Disgraced by the White House, the head of the Pentagon is throwing in the towel. That is understandable, but he is leaving a sizable, frightening void in national and international security. It is new proof of Donald Trump’s dangerous incompetence.
The president of the United States, Donald Trump, has now decided to withdraw a significant number of soldiers from Afghanistan, an American official told the AFP on Thursday. He is withdrawing around half of the 14,000 soldiers, according to The Wall Street Journal and The New York Times. This comes just after the announcement that the troops stationed in Syria will be withdrawn, an announcement that drove Secretary of Defense Jim Mattis to resign on Thursday, Dec. 20.
Trump made this decision on Tuesday, Dec. 18, a decision that many observers interpret as a desire to save money. That was the same day that the Pentagon announced its intentions regarding the Syrian front.
It now seems clear that these two decisions – which were made unilaterally by the White House despite objections from most of the administration and advisers to the president – are likely to have major geopolitical consequences in the regions involved. Mattis, according to France 24, “recently warned that abandoning the Kurds [in Syria] would impede future American efforts to win the trust of local combatants needed to fight terrorism.” Pulling out of Afghanistan, Yemen and Somalia would have the same effect.
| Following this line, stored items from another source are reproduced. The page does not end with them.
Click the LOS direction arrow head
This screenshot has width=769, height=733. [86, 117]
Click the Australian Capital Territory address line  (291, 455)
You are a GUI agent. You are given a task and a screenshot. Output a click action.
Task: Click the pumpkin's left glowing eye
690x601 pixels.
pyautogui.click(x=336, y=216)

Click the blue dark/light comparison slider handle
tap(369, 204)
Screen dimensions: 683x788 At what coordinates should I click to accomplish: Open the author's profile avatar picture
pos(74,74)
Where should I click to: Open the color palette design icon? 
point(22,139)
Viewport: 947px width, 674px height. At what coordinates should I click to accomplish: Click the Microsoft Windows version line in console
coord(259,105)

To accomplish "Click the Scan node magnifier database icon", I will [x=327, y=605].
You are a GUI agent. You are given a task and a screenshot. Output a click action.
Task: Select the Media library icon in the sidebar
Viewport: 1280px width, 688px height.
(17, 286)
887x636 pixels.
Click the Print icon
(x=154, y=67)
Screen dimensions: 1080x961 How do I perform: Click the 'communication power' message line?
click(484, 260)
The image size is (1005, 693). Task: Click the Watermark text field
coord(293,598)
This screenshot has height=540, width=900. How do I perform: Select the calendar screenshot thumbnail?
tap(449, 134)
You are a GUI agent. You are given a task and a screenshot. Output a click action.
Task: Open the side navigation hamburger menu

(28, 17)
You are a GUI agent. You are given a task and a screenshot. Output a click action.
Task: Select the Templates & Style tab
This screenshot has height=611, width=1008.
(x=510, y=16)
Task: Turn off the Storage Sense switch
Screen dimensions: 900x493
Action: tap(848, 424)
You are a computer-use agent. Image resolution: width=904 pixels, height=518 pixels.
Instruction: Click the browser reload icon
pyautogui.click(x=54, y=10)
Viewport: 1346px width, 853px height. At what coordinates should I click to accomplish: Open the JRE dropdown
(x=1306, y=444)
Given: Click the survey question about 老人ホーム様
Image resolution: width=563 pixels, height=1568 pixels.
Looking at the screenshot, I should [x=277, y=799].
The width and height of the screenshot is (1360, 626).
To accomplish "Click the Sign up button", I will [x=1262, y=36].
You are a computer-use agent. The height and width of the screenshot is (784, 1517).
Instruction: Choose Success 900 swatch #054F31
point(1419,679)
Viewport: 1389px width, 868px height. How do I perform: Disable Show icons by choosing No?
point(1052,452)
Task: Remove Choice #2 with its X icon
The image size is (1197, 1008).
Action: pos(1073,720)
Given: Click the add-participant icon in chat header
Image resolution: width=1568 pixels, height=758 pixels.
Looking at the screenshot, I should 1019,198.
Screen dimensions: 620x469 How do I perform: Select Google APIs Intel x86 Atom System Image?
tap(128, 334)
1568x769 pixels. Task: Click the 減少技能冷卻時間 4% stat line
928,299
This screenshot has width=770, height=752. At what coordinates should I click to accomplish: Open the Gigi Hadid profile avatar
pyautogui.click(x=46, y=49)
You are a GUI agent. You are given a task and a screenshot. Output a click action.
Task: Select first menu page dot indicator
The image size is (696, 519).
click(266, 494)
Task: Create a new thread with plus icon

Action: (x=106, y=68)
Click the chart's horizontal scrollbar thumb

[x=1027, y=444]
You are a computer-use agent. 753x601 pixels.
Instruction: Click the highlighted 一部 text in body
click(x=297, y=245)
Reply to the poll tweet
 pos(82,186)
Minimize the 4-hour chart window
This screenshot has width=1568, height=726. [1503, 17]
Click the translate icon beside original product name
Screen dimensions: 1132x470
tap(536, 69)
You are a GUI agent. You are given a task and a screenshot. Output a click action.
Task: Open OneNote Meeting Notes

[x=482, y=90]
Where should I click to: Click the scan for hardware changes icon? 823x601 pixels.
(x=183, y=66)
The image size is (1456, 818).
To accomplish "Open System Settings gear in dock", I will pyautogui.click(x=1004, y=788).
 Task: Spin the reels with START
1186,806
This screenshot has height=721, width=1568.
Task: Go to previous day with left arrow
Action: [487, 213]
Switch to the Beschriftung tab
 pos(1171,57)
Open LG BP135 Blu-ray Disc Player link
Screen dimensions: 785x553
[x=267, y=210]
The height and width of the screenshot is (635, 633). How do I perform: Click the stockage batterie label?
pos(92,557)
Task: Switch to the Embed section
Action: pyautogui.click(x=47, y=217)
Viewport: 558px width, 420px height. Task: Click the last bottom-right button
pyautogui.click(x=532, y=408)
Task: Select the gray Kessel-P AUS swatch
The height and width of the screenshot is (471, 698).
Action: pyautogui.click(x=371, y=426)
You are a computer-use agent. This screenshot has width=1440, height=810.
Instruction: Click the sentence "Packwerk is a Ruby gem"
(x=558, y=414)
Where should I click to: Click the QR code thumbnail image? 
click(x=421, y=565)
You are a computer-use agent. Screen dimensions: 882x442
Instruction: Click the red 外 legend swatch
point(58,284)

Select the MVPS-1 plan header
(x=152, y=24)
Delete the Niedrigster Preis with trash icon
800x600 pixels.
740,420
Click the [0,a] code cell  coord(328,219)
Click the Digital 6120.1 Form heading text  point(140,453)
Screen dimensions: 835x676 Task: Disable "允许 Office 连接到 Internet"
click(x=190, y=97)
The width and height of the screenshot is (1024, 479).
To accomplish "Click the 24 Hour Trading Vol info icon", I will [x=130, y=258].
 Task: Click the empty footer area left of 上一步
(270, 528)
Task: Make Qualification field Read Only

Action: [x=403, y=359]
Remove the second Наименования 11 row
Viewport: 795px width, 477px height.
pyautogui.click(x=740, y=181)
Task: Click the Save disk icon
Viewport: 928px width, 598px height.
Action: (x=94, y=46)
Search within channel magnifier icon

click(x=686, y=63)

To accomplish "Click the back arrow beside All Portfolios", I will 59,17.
The media are speaking simply of a catastrophe.
In this explosive context, we can read in the Courrier International that the fact that “Mattis is slamming the Pentagon’s door” behind him worries the American press like never before, because “this respected figure incarnated a form of stability” and was an “adult” interlocutor.
“Mattis saw it up close,” writes The Atlantic. He saw that when it comes to matters of foreign policy, “Donald Trump is not even a little bit concerned about cooperation and relationships.” “He bore it as long as he could, in hopes of mitigating the damage. But when Trump broke America’s promise to the Syrian Kurds, he stained Mattis’ honor, too. That, apparently, Mattis could not accept,” just as he could not accept a possible withdrawal of some of the troops in Afghanistan.
The announcement of his resignation shocked Pentagon officials, according to The New York Times. The news evoked disappointment, sadness and even fear just as much on the Democratic side as on the Republican, noted CNN. Mattis’s “departure will leave a sizeable void in the administration’s national security apparatus and, more significantly, point to the potential for chaos in the months ahead,” added The Washington Post.
An American withdrawal would also be a gift to Vladimir Putin as well as Iran, but it would be very bad news for everyone else. “It’s not hard to wonder whether Mr. Trump is once again announcing a dramatic step as a way of deflecting attention from bad news [about him],” The New York Times surmised in a Dec. 19 editorial reprinted in the Courrier International. “It was less than three months ago that John Bolton, the national security advisor, declared an expanded objective for American troops in Syria. The goal [was] not just defeating the Islamic State, but also ensuring that Iranian forces leave the country, he told reporters in what seemed like an authoritative statement of official policy.”
“Only, as is so often the case with Donald Trump’s chaotic presidency, it apparently wasn’t,” the Times wrote. Because he made an “abrupt and dangerous decision, detached from any broader strategic context or any public rationale, [he] sowed new uncertainty about America’s commitment to the Middle East, its willingness to be a global leader.”